AVSI IN SYRIEN: ZEUGNIS VON ANTON BARBU

AVSI ist eine von 16 Nichtregierungsorganisationen, die in Syrien offiziell arbeiten dürfen. Einer ihrer Mitarbeiter, Anton Barbu, berichtet, was sie dort für die Bevölkerung tun. „Was die Leute brauchen, entscheiden nicht wir.“
Alessandra Stoppa

„Ich arbeite da, wo der Krieg etwas Normales ist“
Anton Barbu ist Rumäne. Er ist 29 Jahre alt und vor ein paar Monaten nach Damaskus gegangen, um dort ein Büro für AVSI aufzubauen. Damit wohnt er in einer halb zerstörten Stadt, in ständiger Gefahr. Täglich gibt es Mörser- und Granaten-Einschläge. „Man weiß nie wann und wo“, sagt er. Eines Morgens, als er ins Büro ging, explodierte eine Bombe nur 100 Meter von ihm. Barbu erschrak fast zu Tode und hatte noch stundenlang ein Pfeifen im Ohr. Aber neben ihm aß ein junger Mann ungerührt seine ‚manaish‘, eine Art Pizza, weiter. „Hier ist der Krieg etwas Normales“, meinte er.

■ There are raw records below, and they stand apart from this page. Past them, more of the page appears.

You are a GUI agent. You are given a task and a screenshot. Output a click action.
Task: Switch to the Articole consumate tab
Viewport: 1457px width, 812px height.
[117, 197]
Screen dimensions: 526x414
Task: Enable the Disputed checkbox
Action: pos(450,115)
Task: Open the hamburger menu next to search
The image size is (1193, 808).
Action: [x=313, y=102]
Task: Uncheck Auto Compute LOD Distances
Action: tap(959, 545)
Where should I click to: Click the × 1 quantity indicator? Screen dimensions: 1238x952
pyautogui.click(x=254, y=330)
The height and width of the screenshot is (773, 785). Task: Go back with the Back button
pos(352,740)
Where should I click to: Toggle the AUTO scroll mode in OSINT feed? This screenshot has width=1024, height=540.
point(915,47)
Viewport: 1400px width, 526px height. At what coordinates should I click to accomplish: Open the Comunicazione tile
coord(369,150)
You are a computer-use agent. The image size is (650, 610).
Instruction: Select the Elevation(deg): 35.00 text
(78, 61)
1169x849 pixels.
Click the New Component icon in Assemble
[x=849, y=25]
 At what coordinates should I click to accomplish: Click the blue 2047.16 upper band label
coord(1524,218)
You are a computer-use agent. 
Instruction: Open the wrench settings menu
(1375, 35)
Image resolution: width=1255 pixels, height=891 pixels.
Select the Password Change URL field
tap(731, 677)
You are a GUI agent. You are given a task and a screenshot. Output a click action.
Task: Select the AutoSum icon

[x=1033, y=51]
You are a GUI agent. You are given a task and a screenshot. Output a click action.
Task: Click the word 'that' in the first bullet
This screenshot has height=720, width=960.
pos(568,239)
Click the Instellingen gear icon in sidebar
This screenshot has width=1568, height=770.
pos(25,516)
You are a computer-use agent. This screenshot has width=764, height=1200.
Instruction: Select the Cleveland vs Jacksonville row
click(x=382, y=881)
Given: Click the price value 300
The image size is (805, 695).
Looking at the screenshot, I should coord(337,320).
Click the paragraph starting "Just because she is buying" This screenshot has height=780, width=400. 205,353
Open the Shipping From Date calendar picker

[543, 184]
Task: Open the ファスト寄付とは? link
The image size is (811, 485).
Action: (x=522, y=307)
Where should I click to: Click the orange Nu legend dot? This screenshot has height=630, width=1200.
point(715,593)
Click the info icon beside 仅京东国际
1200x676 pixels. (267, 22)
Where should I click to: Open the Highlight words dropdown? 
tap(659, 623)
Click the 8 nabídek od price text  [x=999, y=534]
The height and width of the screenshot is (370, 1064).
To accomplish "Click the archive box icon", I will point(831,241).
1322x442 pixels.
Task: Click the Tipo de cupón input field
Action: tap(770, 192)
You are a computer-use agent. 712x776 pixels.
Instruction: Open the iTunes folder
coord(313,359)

Im Moment gibt es eine brüchige Waffenruhe und man weiß noch nicht, ob das wirklich eine Wende in diesem Krieg bedeutet. Aber sicher ist, dass die Menschen nicht mehr lange durchhalten werden. Die syrische Lira ist komplett entwertet. „Wenn ein Regierungsangestellter 2011 ein Gehalt von 400 $ bekam, dann sind das heute 60 $. Das reicht nicht einmal, um die öffentlichen Verkehrsmittel zu bezahlen. Man geht in ein Geschäft, und vier Tage später existiert es nicht mehr.“ Auf der Straße sieht man fast nur noch Frauen und Kinder. Die Männer sind alle in den Kampf gezogen. „Und die Zahlen sind wirklich erschreckend“, sagt Barbu. „Von den ehemals 20 Millionen Einwohnern Syriens brauchen heute 13,5 Millionen humanitäre Hilfe, darunter 6 Millionen Kinder. Das sind mehr als 60 Prozent der Bevölkerung. Mehr als 4 Millionen sind ins Ausland geflohen. Auch die Binnenflüchtlinge werden immer mehr. Allein in Damaskus und Umgebung leben inzwischen mehr als zwei Millionen. Fünf Jahre dauert der Krieg jetzt schon, und mehr als 250.000 Menschen haben ihr Leben verloren.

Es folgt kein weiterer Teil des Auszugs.